KDD2026

REALM-Bench: A Benchmark for Evaluating Multi-Agent Systems on Real-world, Dynamic Planning and Scheduling Tasks

Longling Geng, Edward Y. Chang

8 citations

Abstract

This benchmark suite provides a comprehensive evaluation framework for assessing both individual LLMs and multi-agent systems in real-world planning and scheduling scenarios. The suite encompasses 14 designed planning and scheduling problems that progress from basic to highly complex, incorporating key aspects such as multi-agent coordination, inter-agent dependencies, and dynamic environmental disruptions. Each problem can be scaled along three dimensions: the number of parallel planning threads, the complexity of inter-dependencies, and the frequency of unexpected disruptions requiring real-time adaptation.

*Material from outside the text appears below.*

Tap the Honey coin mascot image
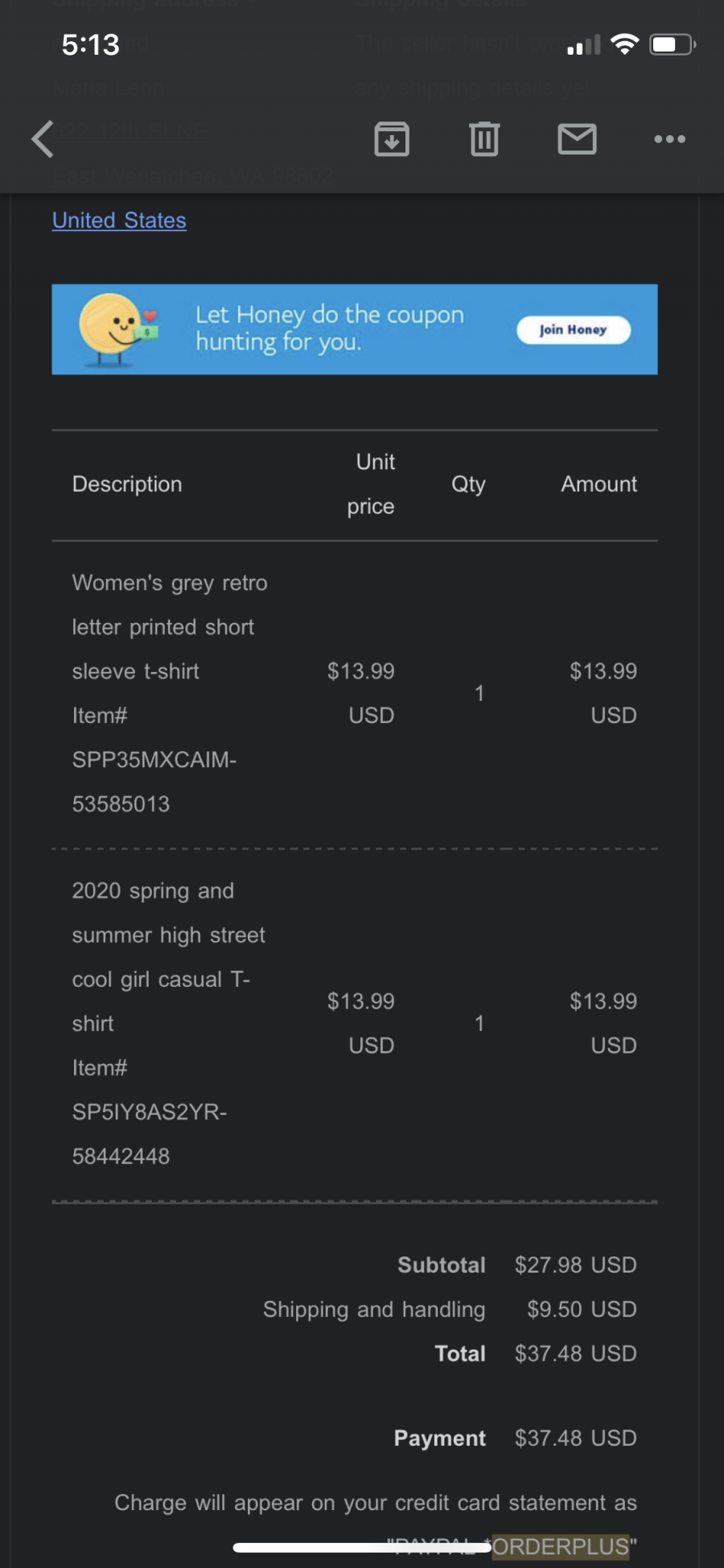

The benchmark includes 14 detailed problem specifications, 15 comparison methods including Random, LPT, SPT, STPT, MPSR, DRL-Liu, GP, GEP, LSO, SPT/TWKR, DRL-Chen, DRL-Zhang, 2+ evaluation metrics, and baseline implementations using 3+ LLMs including GPT-4o, Claude-3.7, DeepSeek-R1, and 4 contemporary frameworks including LangGraph, AutoGen, CrewAI, and Swarm, enabling rigorous testing of both single-agent and multi-agent planning capabilities. Through standardized evaluation criteria and scalable complexity, this benchmark aims to be open-sourced to drive progress in developing more adaptable, robust, and scalable AI planning systems for real-world applications.